More recent high density optical recording media, which are based on blue laser optics, will presumably use an even shorter runlength range of 2 to 8 consecutive ones or zeroes. An example for such a recording medium is the so called Blu-Ray Disk(BD). Unfortunately, the modulation transfer function (MTF) of the corresponding optical channel causes a typical amplitude of 2T runlengths, which is −26 dB smaller than the amplitude of the longest runlengths, as shown in FIG. 1. Therefore, additional signal processing is required to guarantee an acceptable Bit Error Rate (BER).
In current applications for optical recording media and hard disks partial response maximum likelihood detectors (PRML, Viterbi Decoder) are employed in the read channel prior to the demodulation process, in order to cope with higher rates of intersymbol interference (ISI) and to obtain an improved noise margin. A state of the art read channel is depicted in FIG. 2. Due to the modulation of the optical recording data pattern certain restrictions apply to the processing of such signals. For example, signal patterns with short runlengths are at the edge of the channels passband and exhibit a reduced signal magnitude. They are, therefore, vulnerable to bit misdetection. In addition, due to filter ripple and transition noise longer runlengths, which are actually detectable by simple slicing, might fail to be detected by a maximum runlength decoder. One further problem associated with the detection of bit information is the signal asymmetry, which disturbs the process of data slicing. This asymmetry has a strong influence on the quality of the bit detection, especially for the shortest runlengths.

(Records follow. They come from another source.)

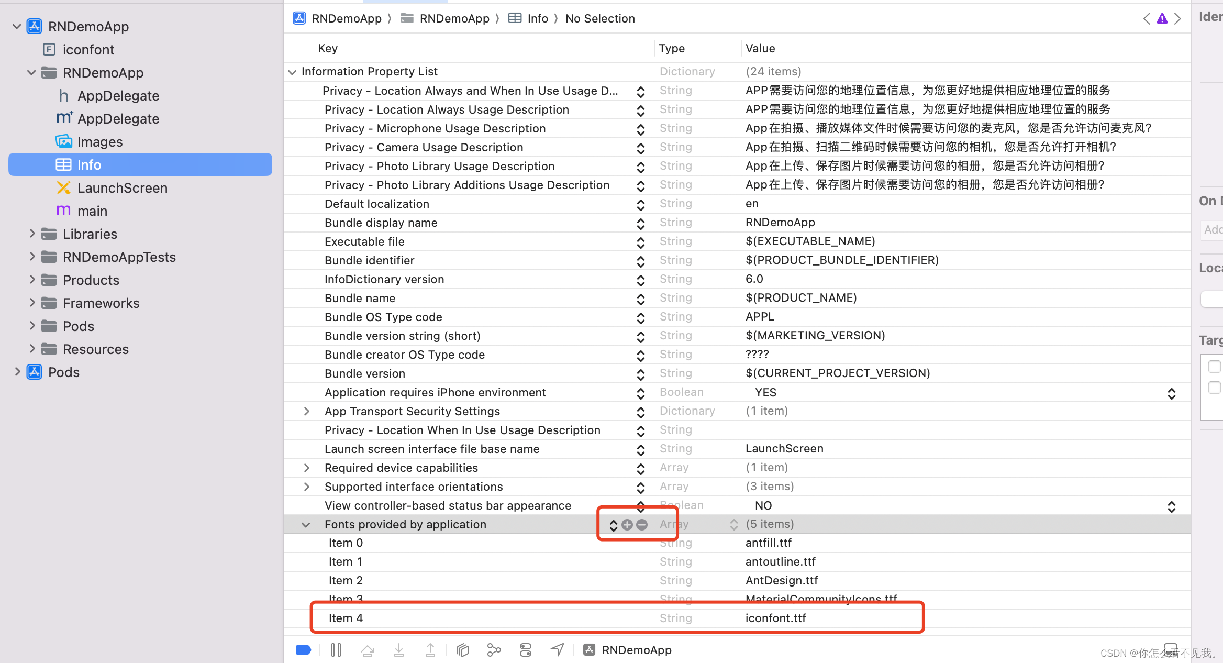Collapse Fonts provided by application array
Image resolution: width=1223 pixels, height=663 pixels.
(x=306, y=524)
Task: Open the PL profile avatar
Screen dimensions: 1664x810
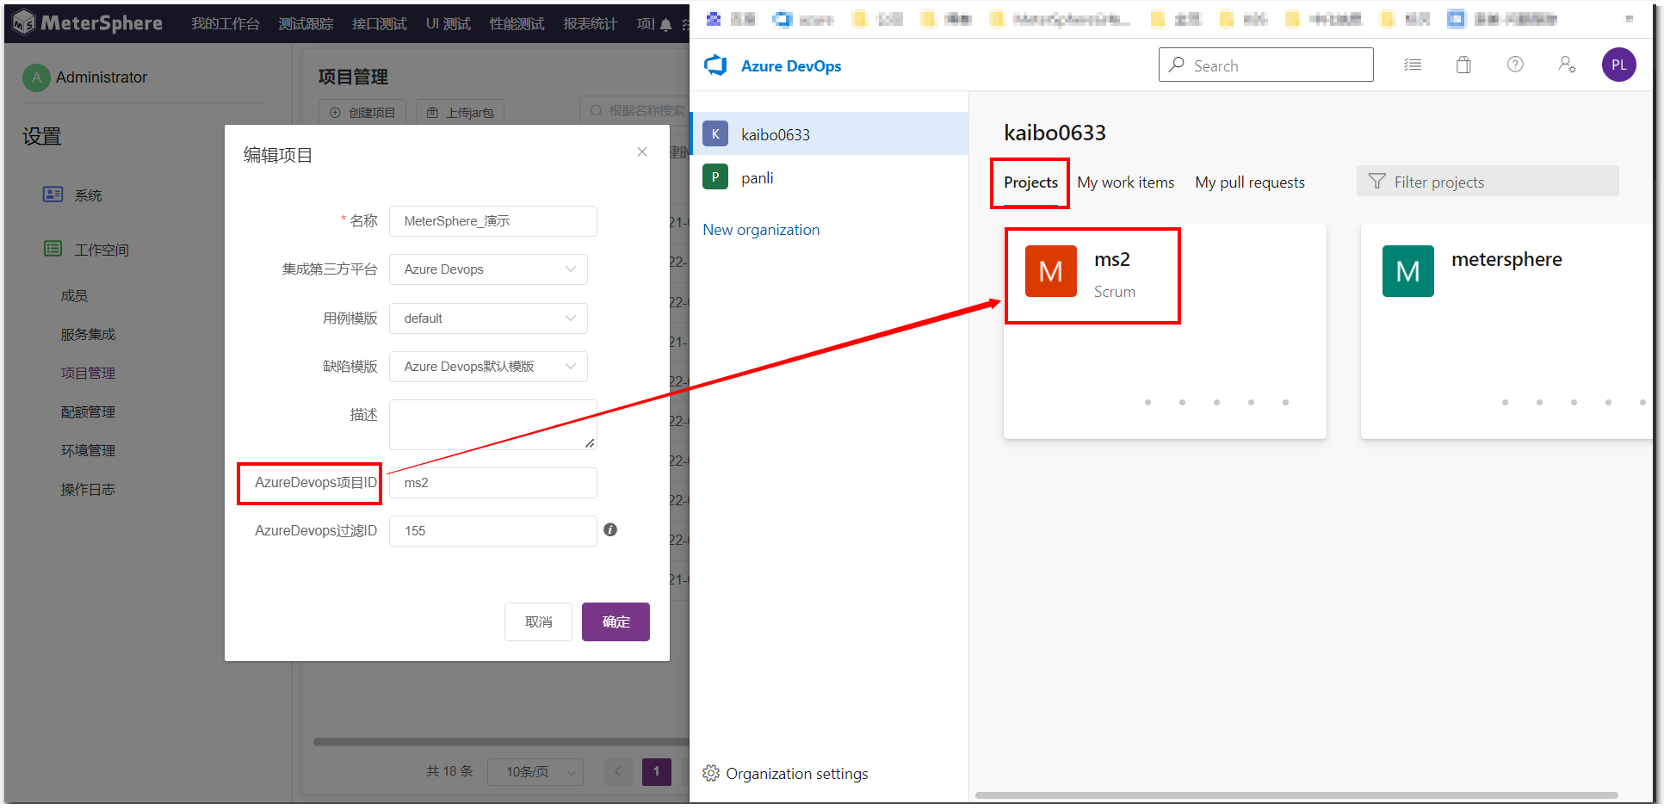Action: (1619, 65)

It is, therefore, an object of the invention to propose a method for bit recovery in an asymmetric data channel, which overcomes the above problems, and an apparatus for reading from and/or writing to recording media using such method. Though the invention is described in the following with reference to optical recording media, it is also applicable to other types of recording media where signal asymmetry occurs.